DEMOCRAZY.ID – Penanganan medis darurat terhadap ratusan santri Pondok Pesantren Manbaul Hikam, Desa Putat, Kecamatan Tanggulangin, Kabupaten Sidoarjo, terus berlangsung hingga Selasa (1/9/2026) malam.
Video yang memerlihatkan evakuasi pasien menuju faskes viral di media sosial.
Para santri dilarikan ke sejumlah fasilitas kesehatan akibat diduga mengalami keracunan massal usai mengonsumsi santapan dari program Makan Bergizi Gratis (MBG).
Berdasarkan pendataan sementara, sedikitnya 120 santri harus mendapatkan perawatan medis di rumah sakit terdekat.
Kendati demikian, angka pasti jumlah korban masih terus diverifikasi oleh tim penanganan di lapangan.
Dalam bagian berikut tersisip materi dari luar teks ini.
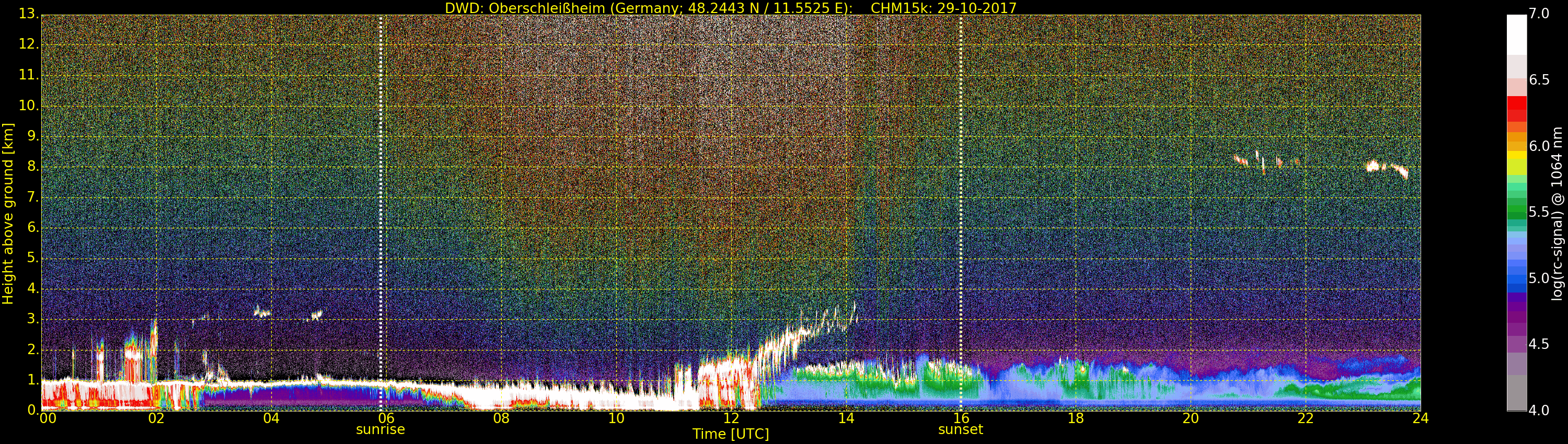
Task: Click the Time [UTC] axis label
Action: click(731, 434)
Salah satu fasilitas kesehatan yang menjadi rujukan utama penanganan korban adalah RSI Siti Hajar Sidoarjo.
Informasi terkait menjelaskan bahwa setidaknya 60 santri sudah dibawa ke RS tersebut, dengan gelombang pasien terus berdatangan hingga malam hari.
Dugaan insiden keracunan bermula setelah para santri mengonsumsi makanan program MBG usai menunaikan ibadah salat zuhur.
Memasuki waktu asar, sejumlah santri mulai mengeluhkan gejala sakit fisik.
Kondisi tersebut kian memburuk selepas waktu magrib, hingga akhirnya ratusan santri harus segera dievakuasi menggunakan puluhan armada ambulans.
Adapun hidangan yang dikonsumsi para santri diketahui bersumber dari Satuan Pelayanan Pemenuhan Gizi (SPPG) Kalitengah.
Imbas peristiwa tersebut, situasi di sekitar Pondok Pesantren Manbaul Hikam mendapatkan pengamanan ketat dari aparat keamanan.
Personel TNI bersama anggota Banser disiagakan di berbagai titik, mulai dari gerbang utama hingga lingkungan dalam pesantren.
Selain mengamankan lokasi dari kerumunan warga dan wali santri yang panik mendatangi pesantren, petugas gabungan juga sibuk mengatur kelancaran arus lalu lintas armada ambulans yang keluar-masuk membawa korban ke rumah sakit rujukan.
Hingga berita ini diturunkan, penyebab pasti keracunan massal tersebut masih belum dapat disimpulkan.
Pihak berwenang bersama tim medis terus melakukan penelusuran, pendataan korban secara menyeluruh, serta menguji sampel makanan di laboratorium.